Cell Cycle Regulating Kinase Cdk4 as a Potential Target for Tumor Cell Treatment and Tumor Imaging

The cyclin-dependent kinase (Cdk)-cyclin D/retinoblastoma (pRb)/E2F cascade, which controls the G1/S transition of cell cycle, has been found to be altered in many neoplasias. Inhibition of this pathway by using, for example, selective Cdk4 inhibitors has been suggested to be a promising approach for cancer therapy. We hypothesized that appropriately radiolabeled Cdk4 inhibitors are suitable probes for tumor imaging and may be helpful studying cell proliferation processes in vivo by positron emission tomography. Herein, we report the synthesis and biological, biochemical, and radiopharmacological characterizations of two 124 I-labeled small molecule Cdk4 inhibitors (8-cyclopentyl-6-iodo-5-methyl-2-(4-piperazin-1-yl-phenylamino)-8H-pyrido[2,3- d ]-pyrimidin-7-one (CKIA) and 8-cyclopentyl-6-iodo-5-methyl-2-(5-(piperazin-1-yl)-pyridin-2-yl-amino)-8H-pyrido[2,3- d ]pyrimidin-7-one (CKIB)).

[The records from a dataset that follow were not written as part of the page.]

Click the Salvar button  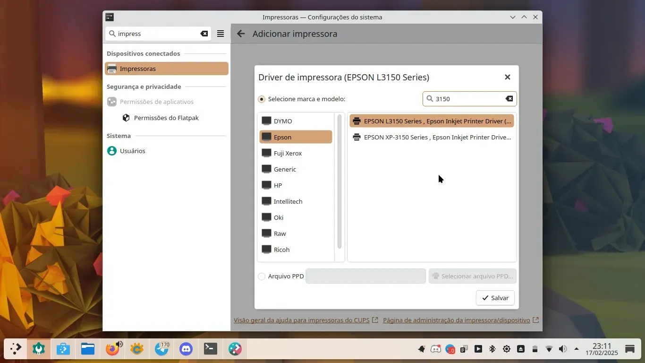(x=495, y=298)
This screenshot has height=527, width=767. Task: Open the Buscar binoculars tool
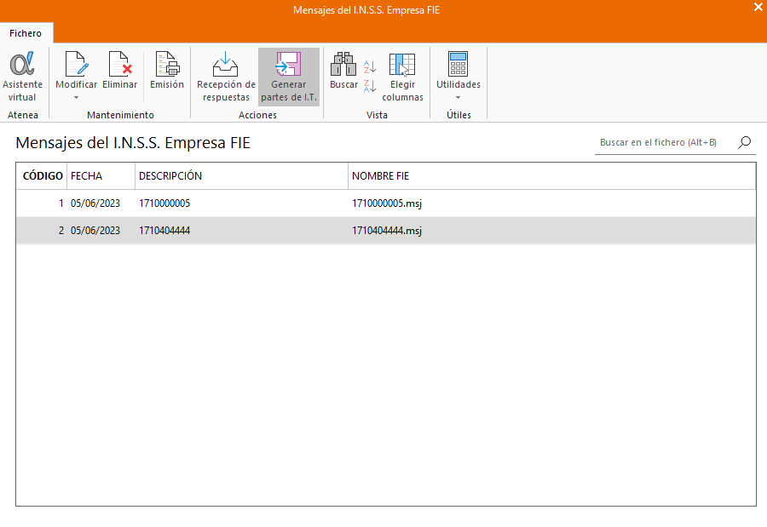343,65
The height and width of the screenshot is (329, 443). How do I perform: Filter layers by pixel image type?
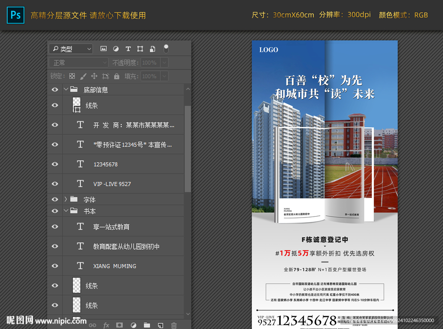[103, 49]
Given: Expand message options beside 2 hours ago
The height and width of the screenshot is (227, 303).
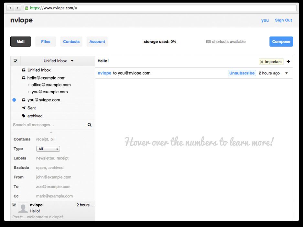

Our data demonstrate a defined and specific inhibition of tumor cell proliferation through CKIA and CKIB by inhibition of the Cdk4/pRb/E2F pathway emphasizing potential therapeutic benefit of CKIA and CKIB. Furthermore, radiopharmacological properties of [ 124 I]CKIA and [ 124 I]CKIB observed in human tumor cells are promising prerequisites for in vivo biodistribution and imaging studies.